The reference architecture describes the basic topology, use cases, and functionality of the EFS components when activated for accessing applications in a multi-cloud environment, whether it be for branch-to-branch traffic, branch-to-hub traffic, or when accessing SaaS applications on the public cloud.
Topology
Use Cases
Use Case | Description |
Private Access | Private Access refers to those inter and intra-branch communications. While perimeter security is essential, internal traffic protection with VMware EFS ensures that potential threats within the network are promptly identified and neutralized, thus maintaining the integrity and confidentiality of organizational assets. |
Internet Access without Secure Web Gateway (SWG) | Direct Internet Access (DIA) provides direct connectivity to the Internet, which can improve efficiency and user experience. However, it also introduces new security challenges. Deploying VMware EFS ensures that this convenience does not come at the cost of security, safeguarding your Enterprise from potential threats. |
Internet Access with Secure Web Gateway (SWG) |
A more comprehensive approach for securing Internet/SaaS traffic would be to pair VMware EFS with Symantec Cloud Secure Web Gateway and its many security capabilities, such as sandboxing, SSL decryption, URL and content filtering, Data Loss Prevention (DLP), and Cloud Access Security Broker (CASB). |
EFS Features
IDS/IPS
VMware Hosted Logging
Regionally hosted logging is included in the base VMware SD-WAN license. This means that logs are stored in the same region as the Orchestrator (virtual controller). By default, 15 GB of logs per Enterprise or seven days of logs per Edge, whichever comes first, will be kept. Logs can be viewed under the Firewall Logs section of the dashboard. There are options to search and filter for the specific data needed for troubleshooting or investigating. From this view, there is also a button to export the logs locally into a CSV format.

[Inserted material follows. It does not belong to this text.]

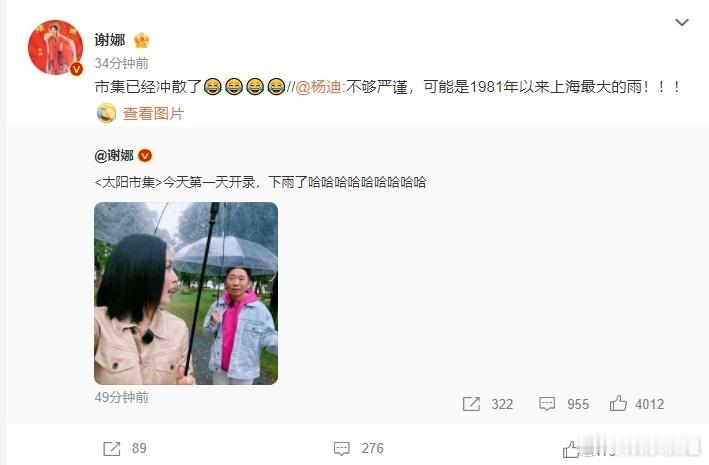The width and height of the screenshot is (709, 465).
Task: Click the 34分钟前 timestamp
Action: tap(122, 63)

Security Overview Dashboard
The Security Overview dashboard provides a comprehensive overview of your Enterprise's threat landscape. A quick response is essential in addressing threats. This dashboard displays threats and their severity, the source of attacks, and the affected Edges, allowing you to take corrective action quickly.
Solution Components
- VMware Edge Cloud Orchestrator (Hosted by VMware or On-prem)
- On-prem deployments require additional conversation and configuration. Contact the SD-WAN Support Team.
- VMware SD-WAN Edge. All actively selling Edge types (physical and virtual) support Enhanced Firewall Services (EFS).
System Requirements
To benefit from Enhanced Firewall Services (EFS), an additional license (VCX-EFW-100M-12P-C) must be purchased and activated.